Suryavanshi (1992) isn't just a completely ridiculous action-horror movie.  There's plenty of ridiculous action and a fair amount of ridiculous horror, but this is also a movie with a very clear message.  Naturally, that message is also completely ridiculous.

Archeologist DD (Ajit Vachani) is eager to explore the ruined kingdom of Sangramgadh.  Before that can happen, though, he's looking forward to a visit from his dear friend JB (Saeed Jaffrey), a wealthy businessman now living in America.  The reunion goes so well that JB suggests marrying his son Vicky (Salman Khan) to DD's daughter Sonia (Sheeba.)  Sonia is thrilled, but Vicky is a cool modern dude and aspiring daredevil who doesn't want to be tied down.  Sonia offers to refuse the match, but Vicky believes that it's his problem and he should solve it.  Sonia warns him that he needs to refuse the match before their fathers announce it, because once it's public they couldn't possibly subject the family to the shame of a broken union.  Thanks to some early spookiness, though, he bungles the refusal, the relationship is announced, and the wedding takes place.  Sonia assures Vicky that it's a marriage for their parents' sake, she doesn't expect anything from Vicky, and they can secretly remain just good friends.
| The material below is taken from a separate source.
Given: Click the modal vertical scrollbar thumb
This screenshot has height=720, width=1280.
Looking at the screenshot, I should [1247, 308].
Now that the loveless marriage has been performed, there's archeology to be done!  DD sends for a local baba (Kader Khan), who delivers the first half of the exposition: Sangamgadh was once a happy and prosperous kingdom, until it fell under the rule of the wicked princess Suryalekha (Amrita Singh.)  The people rose up to overthrow her, but her ghost still haunts the palace, and the land has been cursed ever since.  The baba explains that he has come face to face with the ghost herself, and she will not rest until someone brings her a Suryavanshi (a member of a mythical royal dynasty; the Suryavanshis are an important part of the superhero TV serial Shaktimaan.)  And having delivered the appropriate exposition, the baba dies under mysterious circumstances.
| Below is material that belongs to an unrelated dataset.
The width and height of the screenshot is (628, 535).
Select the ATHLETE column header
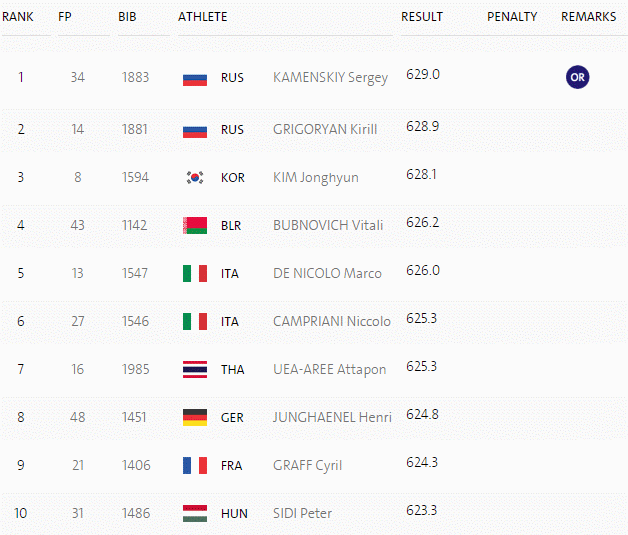(x=202, y=17)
 Dire warnings and mysterious deaths are not enough to stop archeology, though, so the entire cast packs up and heads to the ruins, despite the fact that most of them have no qualifications whatsoever.  After more spookiness, they discover a book written by the kingdom's vizier (Shakti Kapoor) which reveals the other half of the exposition.  Princess Suryalekha owned a secret gladiatorial arena, complete with leopards and a terrifying cannibal in half a gorilla suit, which she used to dispatch the suitors her mother (Sushma Seth) arranged for her.  And then one day the Suyavanshi Vikram Singh (Salman Khan again, this time wearing a ridiculous blond wig and an outfit that makes him look like a knock-off He-Man working in a seedy strip club) arrived and killed all the gladiators and cannibals (but not the leopards), thereby winning her heart.  After the wedding night, though, Vikram leaves, telling the princess that it was all a trick to punish her for the murder of his friend, one of her former suitors.  Then comes murder, suicide, curses, and the angry ghost.
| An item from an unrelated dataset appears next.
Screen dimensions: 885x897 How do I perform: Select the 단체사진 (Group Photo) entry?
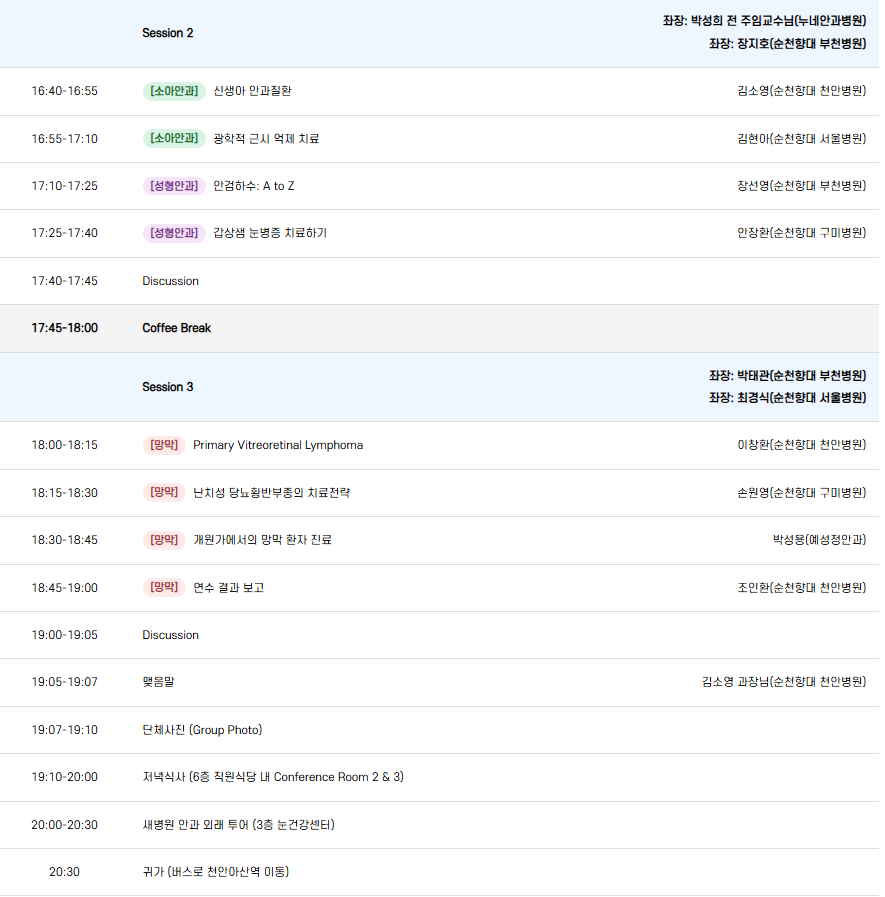(202, 730)
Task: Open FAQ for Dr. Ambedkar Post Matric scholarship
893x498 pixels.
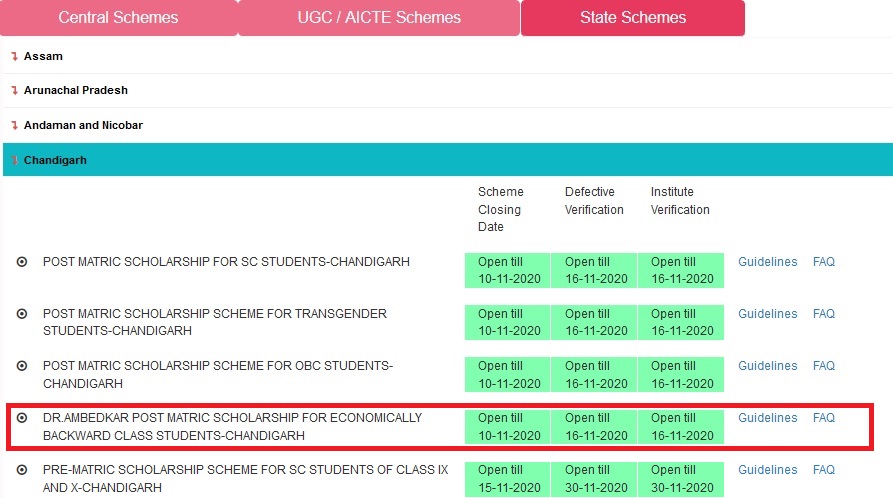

While the angry princess is very clearly a ghost, this is really a mummy movie, with hapless archeologists accidentally releasing the undead monarch of a fallen kingdom, freeing her to seek out the reincarnation of her lost love.  The only thing standing in her way is Sonia, and that's where the film's message comes in.  Over the course of the movie, Sonia is repeatedly described as the ideal Indian wife because she is willing to sacrifice everything for her husband, and doesn't expect anything in return, not even his affection.  The final confrontation makes it clear that Suryalekha's great sin is trying to make Vikram love her back, rather than all the people she's killed over the years.  And no. I have very sturdy disbelief suspenders, and I can happily accept the goofy action scenes and dodgy special effects and the oil painting that has survived for thousands of years and even Salman's terrible wig, but I cannot accept a relationship in which one partner gives up everything and the other gives up nothing as healthy, let alone as the ideal.  It is the silliest thing about a very silly movie.